Locke – Review
“Locke” is the best movie I have seen for 2014. Starring Tom Hardy, more known as the gravelly voiced - crab claw masked villain “Bain” in “Batman – The Dark Knight Rises”, British actor Hardy gives the film “Locke” a Best Actor Oscar worthy and charismatic nominating performance in what initially is a minimalist and somewhat subdued tale of a solitary man behind the wheel of his car that turns into one of this year’s most powerful cinematic emotional efforts.
“Locke” masterful reminds us that great stories – great movie stories begin and end with the written word. And it’s the use of the written word throughout “Locke” that grabs hold both of our imagination and our thoughts tapping into mature universal themes that are all too familiar to us as viewers. It relies not on technical pyrotechnics, racing cars or flashy explosions, but instead adroitly showcases very cleverly the unpredictable and sometime volcanic quality of human emotions to thrill and mesmerize us.
The principle and only visible human character we see in the entire 90 minute film is a construction site manager named Ivan Locke who is in charge of a lucrative project north of London. As he leaves work late one evening, we see him with a somewhat somber look on his face. As Locke gets into his BMW SUV we are lead to presume his somber mood is a reflection that he is simply tired and is heading home to get some much needed rest after a long hard day at work preparing for the critically complex and preparatory task of pouring reinforced concrete for the building’s foundation the next day. But what we discover early on as Locke starts to drive away is that he is not heading home, but rather is making an unexpected mad dash to London. What happens for the remainder of the film is an ingenuous soloist tale of Locke managing three separate phone calls in his car. One call from his home involving his wife and son, another phone call from an assistant at his construction work site and another call from an acquaintance in London that he is rushing to see.
We the viewers watch this movie and listen to these phone calls not simply as a fly on the wall but more as a curious voyeur in the other front seat of his car, as theses three separate phone calls go from being separate and sublime; seemingly having no relation and connection to one another and instead turn into a more redeveloped, more revealing and more fascinating connected conversational story of their symbiotic interdependence to one another as we see Locke’s’ spiral downward into an inextricable entanglement of raw emotions, embarrassing stress, contemporary intrigue and human angst.

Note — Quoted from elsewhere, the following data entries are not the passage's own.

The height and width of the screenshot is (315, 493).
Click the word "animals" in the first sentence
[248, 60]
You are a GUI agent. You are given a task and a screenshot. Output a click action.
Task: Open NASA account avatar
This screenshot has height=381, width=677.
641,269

I can’t say much more here about the plot, but I will say that come next January when the Oscar nominations come out, Tom Hardy will probably be forgotten for this stellar performance as the Academy has shown to have the unfortunate propensity to remember only those films that come out only after Labor Day. The same applies to the Director Steven Knight who also wrote the screenplay to “Locke” that from my perspective is a uniquely imaginative modern story about a contemporary man forced to handle personal matters from both the cocoon isolation of his car and through the impersonal connectivity of modern wireless phones. “Locke” reminds us as that technology both helps and hurts when we have the urgent need to interact with one another especially with the people we care about and love
I loved “Locke” because it’s smart, creative and thought provoking. It made me think what if William Shakespeare and Alfred Hitchcock came up with an idea for a film what would it be like. I have no doubt it would be a one man play like “Locke”.